[[ Information open ]]

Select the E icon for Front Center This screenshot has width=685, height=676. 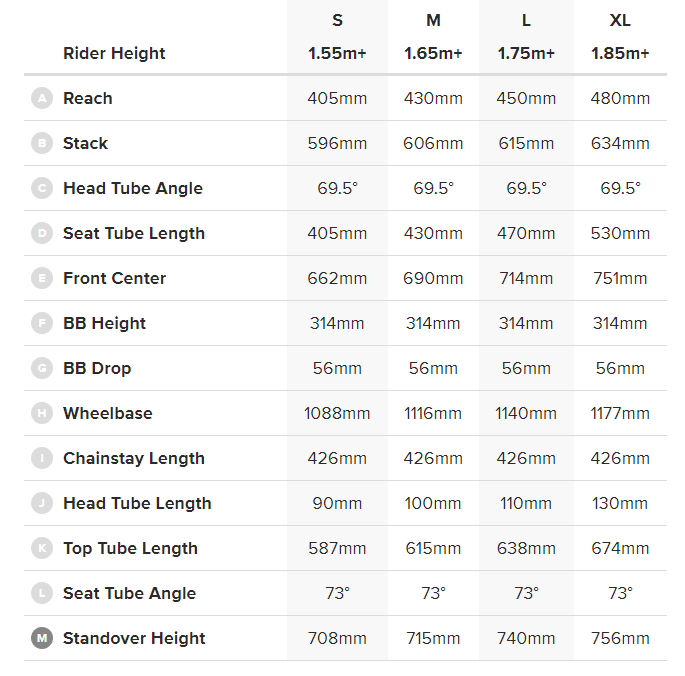click(x=42, y=278)
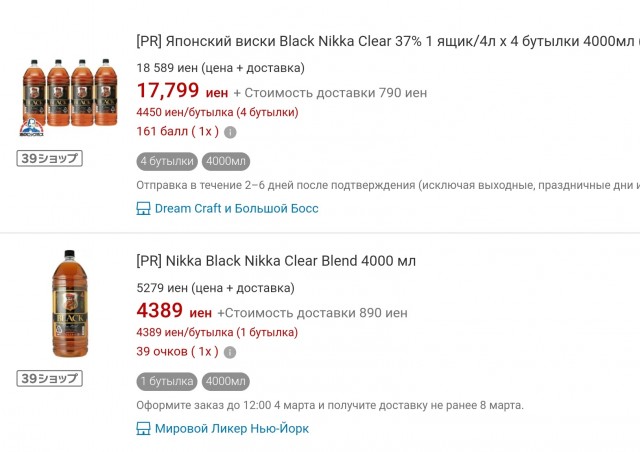Click the info icon next to 161 балл
This screenshot has width=640, height=452.
pos(230,132)
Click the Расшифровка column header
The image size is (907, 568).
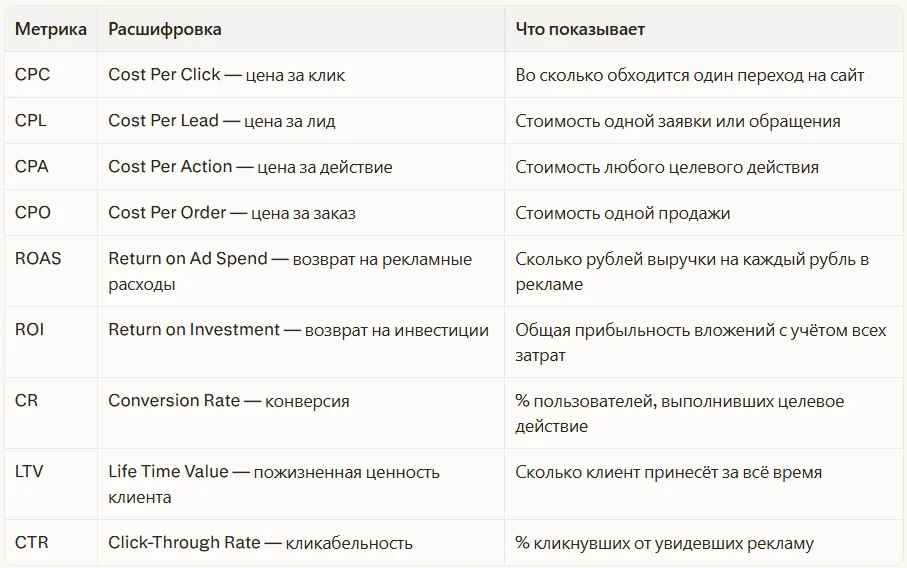(x=165, y=29)
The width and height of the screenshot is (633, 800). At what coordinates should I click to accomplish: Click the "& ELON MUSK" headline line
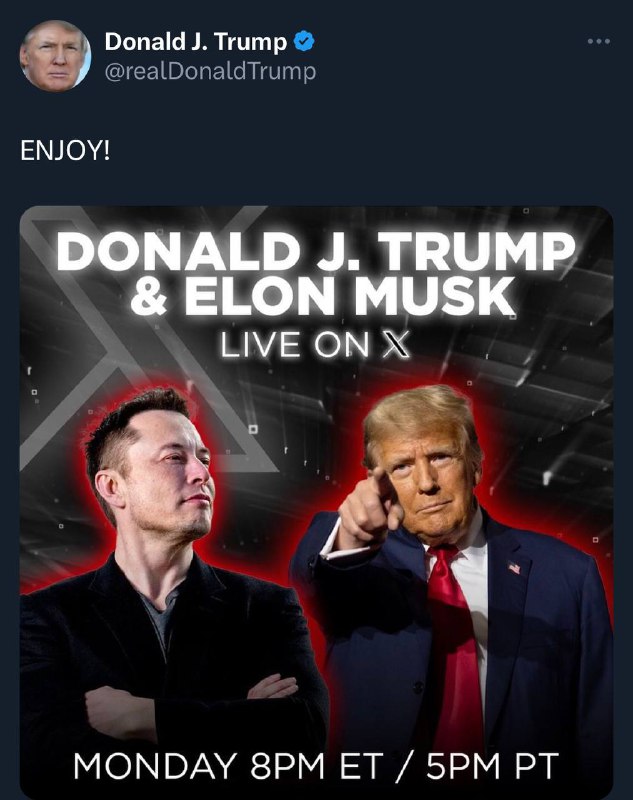(x=322, y=296)
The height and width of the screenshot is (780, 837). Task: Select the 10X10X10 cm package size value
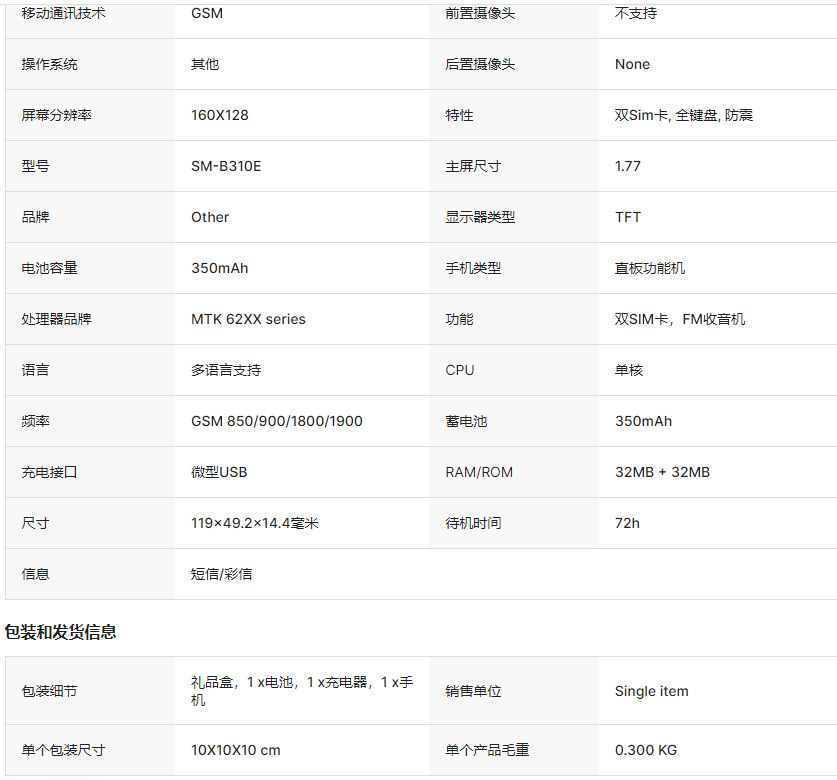235,750
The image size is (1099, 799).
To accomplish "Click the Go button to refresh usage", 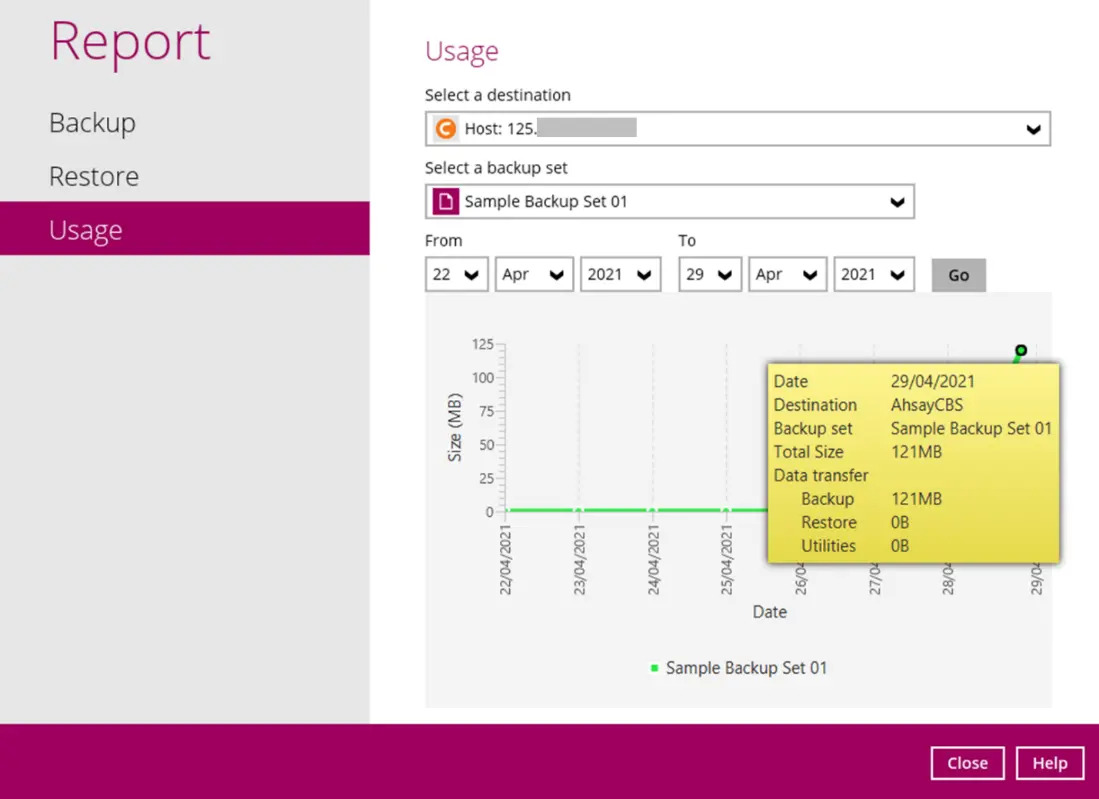I will (957, 274).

[[ Information closed ]]

# Required work:
In the records above, find the line with "The width and" and the line with "The image size is (1099, 799).", then restate word for word only those two lines and all lines between, omitting pictures.

# Reply to the task:
The width and height of the screenshot is (633, 800). At what coordinates should I click to accomplish: Click the "& ELON MUSK" headline line
(x=322, y=296)
The height and width of the screenshot is (780, 837). Task: Select the 10X10X10 cm package size value
235,750
The image size is (1099, 799).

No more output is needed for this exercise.